··· DATASET RECORDS ···
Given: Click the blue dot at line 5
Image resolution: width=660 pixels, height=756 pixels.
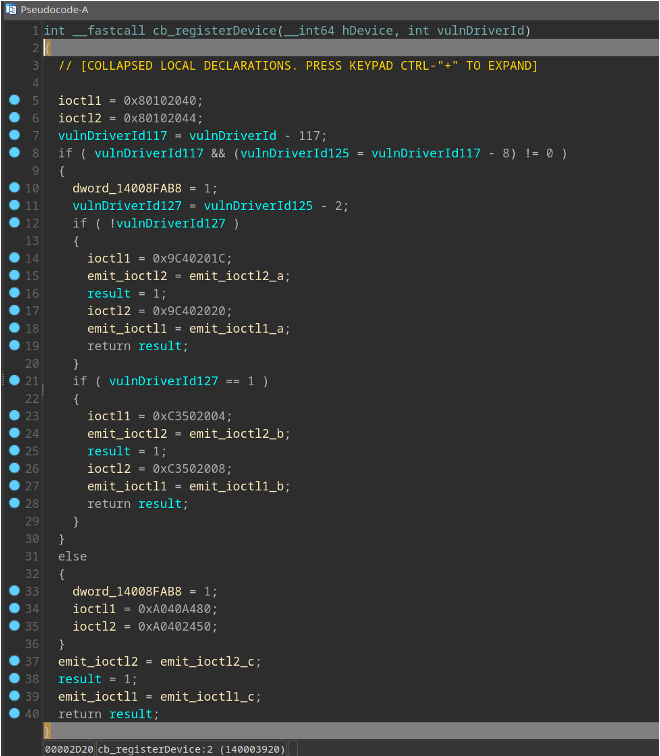Looking at the screenshot, I should (x=14, y=101).
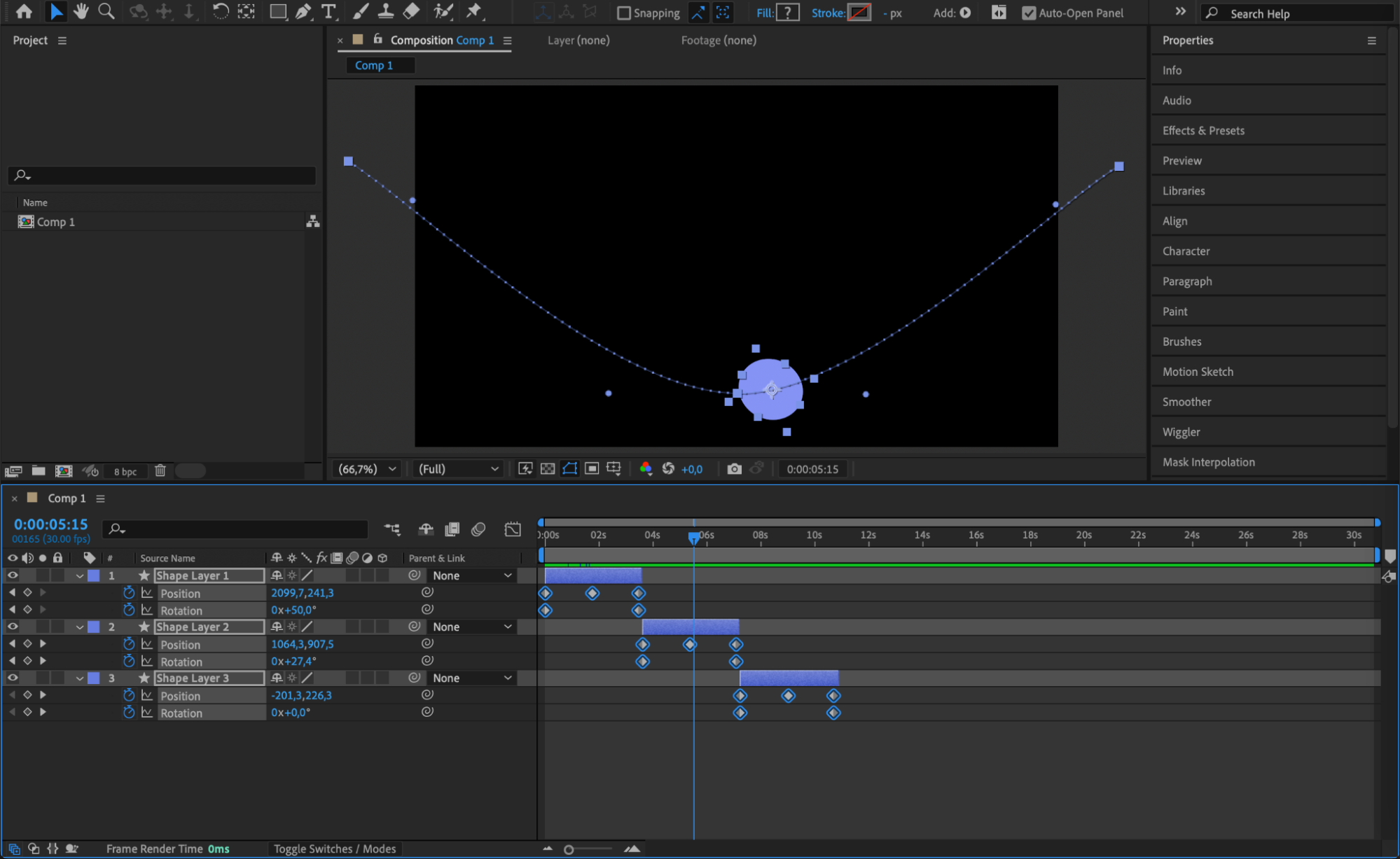The height and width of the screenshot is (859, 1400).
Task: Open the resolution (Full) dropdown
Action: 458,469
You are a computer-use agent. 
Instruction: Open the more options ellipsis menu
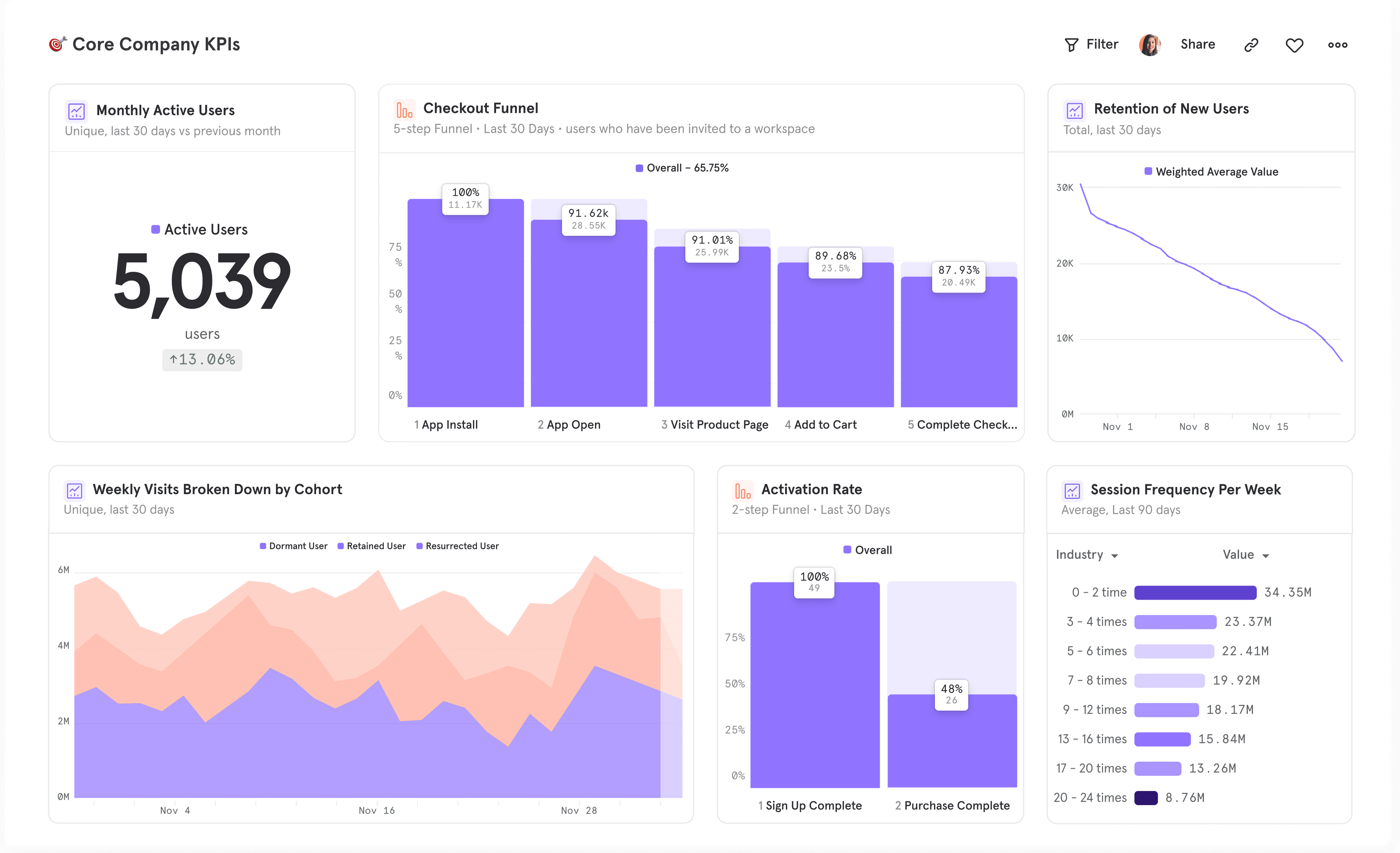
···
▶ _WORK TO DO_:
Gather every line of the listing above that contains the word "resolution", and copy each one unchanged.

▶ _SOLUTION TO THIS TASK_:
Image resolution: width=660 pixels, height=756 pixels.
Task: Open the resolution (Full) dropdown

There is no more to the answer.